New Year’s Intentions and Career Planning

by | Jan 1, 2014 | Career Development, Coaching Advice

New year’s day only comes once a year, and it offers us an opportunity to create a beginning like no other day. We like how Dana uses this day to do some intuitive career planning. But seriously, why wait until New Years to plan your future? Whatever you do today, enjoy the beginning. – InPower Editors

A few years out of school and into my career I found myself really enjoying New Year’s Day. It was always quiet. Everything was closed. The bustle of the holiday was over and while some nursed their hangovers, I usually had little to do. One year, I found myself writing out some intentions. Even early on I’d given up on “resolutions,” knowing that if I didn’t want something to the point of planning on it, it wasn’t going to happen.

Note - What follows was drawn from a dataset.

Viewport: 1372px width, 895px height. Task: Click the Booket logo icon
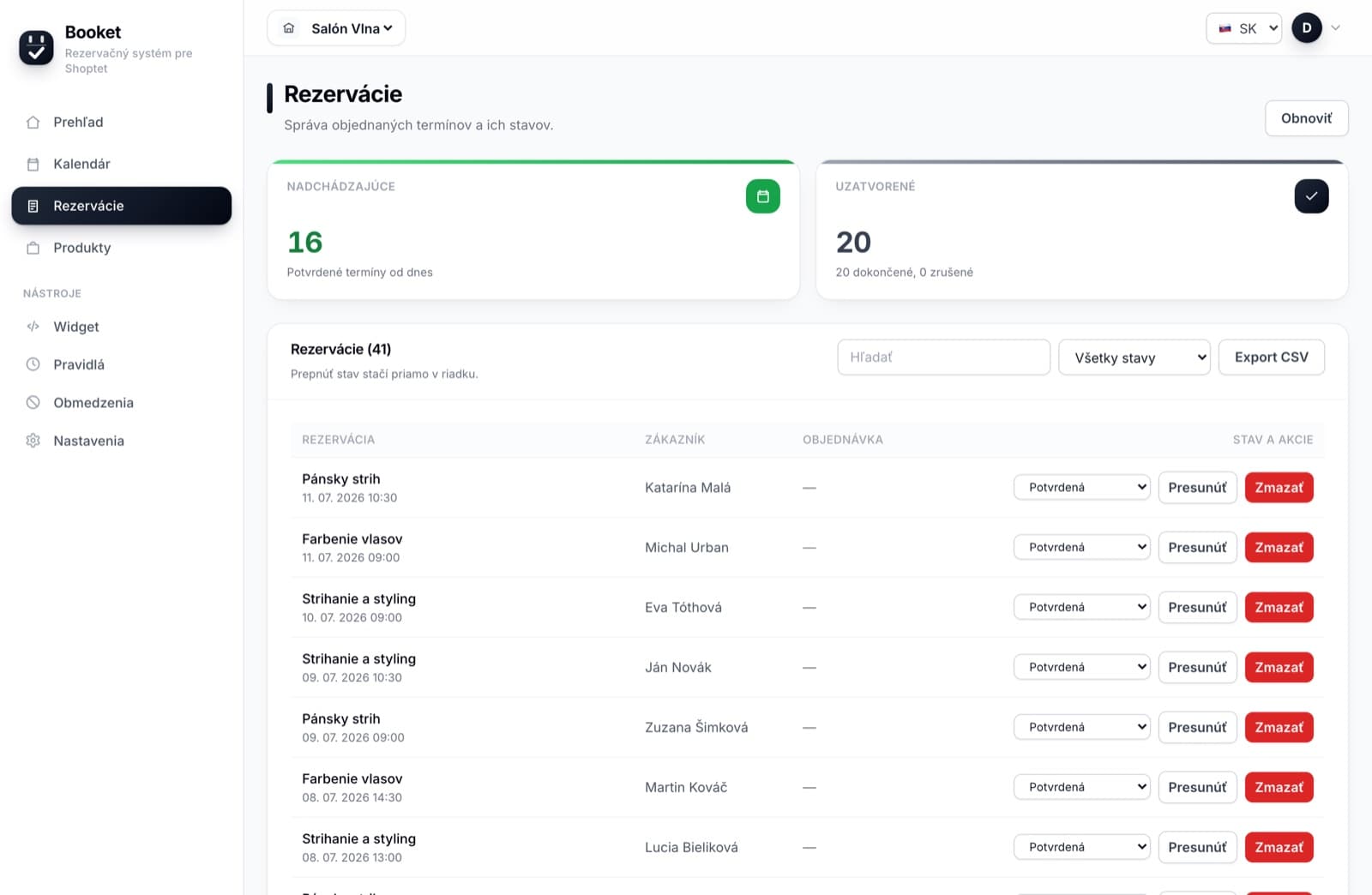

My intentions looked something like this back then:

  • Move into a better apartment/neighborhood.
  • Convince my boss I was ready to manage a client meeting on my own.
  • Become a “player” on “issue X”
  • Decide whether to keep my car, get rid of it and do without or get a new one.
  • Upgrade my wardrobe.
  • Attach a cool vacation to some work travel.

I had fun writing the list. As I decided what would go on the list I let my imagination run free. I imagined running the client meeting without the boss around to direct things. I noodled the idea of living without a car (I came from L.A. My car was my life!) I thought about what kind of wardrobe I wanted for the new position I’d just take on in the firm. I imagined some of the places I could go on vacation. I didn’t worry much about how I’d do these things, I just enjoyed letting my imagination come up with the list.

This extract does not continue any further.